First published: 03/11/17.

Michael Novins

Valparaiso

Valparaiso (Inscribed)

Valparaiso by Michael Novins

In October 2017, I made a day trip by bus (which run every few minutes) from Santiago to Valparaíso, the dilapidated port city. The city’s golden age was from the mid-nineteenth century until 1914, when the Panama Canal opened — after the canal opened, ships from the eastern United States and Europe could transit the isthmus instead of voyaging around Cape Horn, so fewer ships called on Valparaíso.

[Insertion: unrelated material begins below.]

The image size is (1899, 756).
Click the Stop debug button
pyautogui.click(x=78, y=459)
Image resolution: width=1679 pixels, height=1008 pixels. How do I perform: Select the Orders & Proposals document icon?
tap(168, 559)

Nowadays, the former “Jewel of the Pacific” is best known for the graffiti that wallpapers nearly every exposed surface of the ramshackle buildings that line its cobbled streets and alleys.

While I generally avoid walking tours, and, in fact, can't recall having taken any other, I did join Tours 4 Tips "free" (tip only) walking tour (https://tours4tips.com/tour/valparaiso-highlights/) that took in the port city's highlights, including Plaza Sotomayor, the funiculars, the hills of Cerro Alegre and Concepcion, and the "best" graffiti. The streets are labyrinthine and the maps terrible, so it would have been much more difficult to have attempted to find all of these sights without a guide, especially because I had only allotted myself a day in Valparaiso.